» Dataset records:
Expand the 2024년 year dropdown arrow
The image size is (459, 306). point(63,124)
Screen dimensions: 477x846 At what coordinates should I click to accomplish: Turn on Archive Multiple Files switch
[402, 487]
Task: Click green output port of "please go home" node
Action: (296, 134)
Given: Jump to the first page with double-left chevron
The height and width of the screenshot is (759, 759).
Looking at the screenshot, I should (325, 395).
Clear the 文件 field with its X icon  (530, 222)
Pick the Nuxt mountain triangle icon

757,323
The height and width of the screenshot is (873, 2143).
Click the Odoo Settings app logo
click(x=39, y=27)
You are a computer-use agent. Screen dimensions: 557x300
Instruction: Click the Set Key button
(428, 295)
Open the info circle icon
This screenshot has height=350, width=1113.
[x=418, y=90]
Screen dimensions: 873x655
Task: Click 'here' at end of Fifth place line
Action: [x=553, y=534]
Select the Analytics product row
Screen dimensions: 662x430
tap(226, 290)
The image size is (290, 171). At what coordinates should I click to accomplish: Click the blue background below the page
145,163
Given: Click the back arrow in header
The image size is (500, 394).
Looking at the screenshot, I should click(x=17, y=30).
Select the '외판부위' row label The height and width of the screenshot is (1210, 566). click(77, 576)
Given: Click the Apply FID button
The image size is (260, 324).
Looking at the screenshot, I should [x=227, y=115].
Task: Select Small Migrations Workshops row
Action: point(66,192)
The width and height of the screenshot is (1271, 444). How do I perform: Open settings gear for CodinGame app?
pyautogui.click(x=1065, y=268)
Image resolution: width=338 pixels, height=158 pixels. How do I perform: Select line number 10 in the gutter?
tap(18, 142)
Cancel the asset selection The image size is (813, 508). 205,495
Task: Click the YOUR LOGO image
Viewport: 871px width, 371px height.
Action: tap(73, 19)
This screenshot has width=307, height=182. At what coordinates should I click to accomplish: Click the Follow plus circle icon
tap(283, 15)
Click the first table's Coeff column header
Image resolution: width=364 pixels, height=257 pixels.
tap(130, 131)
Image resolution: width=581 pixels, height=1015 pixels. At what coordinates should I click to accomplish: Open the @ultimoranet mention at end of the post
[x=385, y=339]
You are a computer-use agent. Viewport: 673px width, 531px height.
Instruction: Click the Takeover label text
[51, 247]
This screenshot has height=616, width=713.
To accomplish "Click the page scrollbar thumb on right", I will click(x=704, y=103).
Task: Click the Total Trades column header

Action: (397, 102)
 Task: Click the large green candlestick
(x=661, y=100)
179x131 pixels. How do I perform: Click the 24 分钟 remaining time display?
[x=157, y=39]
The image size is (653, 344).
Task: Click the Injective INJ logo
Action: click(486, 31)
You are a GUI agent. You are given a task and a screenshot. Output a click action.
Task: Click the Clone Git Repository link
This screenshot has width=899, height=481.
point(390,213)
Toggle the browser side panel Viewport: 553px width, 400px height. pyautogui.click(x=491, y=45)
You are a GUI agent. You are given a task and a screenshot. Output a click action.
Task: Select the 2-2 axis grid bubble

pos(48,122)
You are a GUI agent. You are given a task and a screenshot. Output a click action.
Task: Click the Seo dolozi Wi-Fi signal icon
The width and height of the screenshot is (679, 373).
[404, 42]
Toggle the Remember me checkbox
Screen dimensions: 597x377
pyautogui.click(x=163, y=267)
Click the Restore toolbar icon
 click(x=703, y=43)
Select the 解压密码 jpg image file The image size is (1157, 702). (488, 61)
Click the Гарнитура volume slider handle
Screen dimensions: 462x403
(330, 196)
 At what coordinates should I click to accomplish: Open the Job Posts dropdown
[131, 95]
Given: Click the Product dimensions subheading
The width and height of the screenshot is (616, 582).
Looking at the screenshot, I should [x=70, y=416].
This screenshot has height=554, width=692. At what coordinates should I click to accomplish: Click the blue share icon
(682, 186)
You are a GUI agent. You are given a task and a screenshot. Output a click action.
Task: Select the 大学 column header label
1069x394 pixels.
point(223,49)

» Work to complete:
Could you retype all of the entries exactly, leaving none out?

» Output of the task:
Expand the 2024년 year dropdown arrow
The image size is (459, 306). point(63,124)
Screen dimensions: 477x846 At what coordinates should I click to accomplish: Turn on Archive Multiple Files switch
[402, 487]
Task: Click green output port of "please go home" node
Action: (296, 134)
Given: Jump to the first page with double-left chevron
The height and width of the screenshot is (759, 759).
Looking at the screenshot, I should (325, 395).
Clear the 文件 field with its X icon  (530, 222)
Pick the Nuxt mountain triangle icon

757,323
The height and width of the screenshot is (873, 2143).
Click the Odoo Settings app logo
click(x=39, y=27)
You are a computer-use agent. Screen dimensions: 557x300
Instruction: Click the Set Key button
(428, 295)
Open the info circle icon
This screenshot has height=350, width=1113.
[x=418, y=90]
Screen dimensions: 873x655
Task: Click 'here' at end of Fifth place line
Action: [x=553, y=534]
Select the Analytics product row
Screen dimensions: 662x430
tap(226, 290)
The image size is (290, 171). At what coordinates should I click to accomplish: Click the blue background below the page
145,163
Given: Click the back arrow in header
The image size is (500, 394).
Looking at the screenshot, I should click(x=17, y=30).
Select the '외판부위' row label The height and width of the screenshot is (1210, 566). click(77, 576)
Given: Click the Apply FID button
The image size is (260, 324).
Looking at the screenshot, I should [x=227, y=115].
Task: Select Small Migrations Workshops row
Action: point(66,192)
The width and height of the screenshot is (1271, 444). How do I perform: Open settings gear for CodinGame app?
pyautogui.click(x=1065, y=268)
Image resolution: width=338 pixels, height=158 pixels. How do I perform: Select line number 10 in the gutter?
tap(18, 142)
Cancel the asset selection The image size is (813, 508). 205,495
Task: Click the YOUR LOGO image
Viewport: 871px width, 371px height.
Action: tap(73, 19)
This screenshot has width=307, height=182. At what coordinates should I click to accomplish: Click the Follow plus circle icon
tap(283, 15)
Click the first table's Coeff column header
Image resolution: width=364 pixels, height=257 pixels.
tap(130, 131)
Image resolution: width=581 pixels, height=1015 pixels. At what coordinates should I click to accomplish: Open the @ultimoranet mention at end of the post
[x=385, y=339]
You are a computer-use agent. Viewport: 673px width, 531px height.
Instruction: Click the Takeover label text
[51, 247]
This screenshot has height=616, width=713.
To accomplish "Click the page scrollbar thumb on right", I will click(x=704, y=103).
Task: Click the Total Trades column header

Action: (397, 102)
 Task: Click the large green candlestick
(x=661, y=100)
179x131 pixels. How do I perform: Click the 24 分钟 remaining time display?
[x=157, y=39]
The image size is (653, 344).
Task: Click the Injective INJ logo
Action: click(486, 31)
You are a GUI agent. You are given a task and a screenshot. Output a click action.
Task: Click the Clone Git Repository link
This screenshot has width=899, height=481.
point(390,213)
Toggle the browser side panel Viewport: 553px width, 400px height. pyautogui.click(x=491, y=45)
You are a GUI agent. You are given a task and a screenshot. Output a click action.
Task: Select the 2-2 axis grid bubble

pos(48,122)
You are a GUI agent. You are given a task and a screenshot. Output a click action.
Task: Click the Seo dolozi Wi-Fi signal icon
The width and height of the screenshot is (679, 373).
[404, 42]
Toggle the Remember me checkbox
Screen dimensions: 597x377
pyautogui.click(x=163, y=267)
Click the Restore toolbar icon
 click(x=703, y=43)
Select the 解压密码 jpg image file The image size is (1157, 702). (488, 61)
Click the Гарнитура volume slider handle
Screen dimensions: 462x403
(330, 196)
 At what coordinates should I click to accomplish: Open the Job Posts dropdown
[131, 95]
Given: Click the Product dimensions subheading
The width and height of the screenshot is (616, 582).
Looking at the screenshot, I should [x=70, y=416].
This screenshot has height=554, width=692. At what coordinates should I click to accomplish: Click the blue share icon
(682, 186)
You are a GUI agent. You are given a task and a screenshot. Output a click action.
Task: Select the 大学 column header label
1069x394 pixels.
point(223,49)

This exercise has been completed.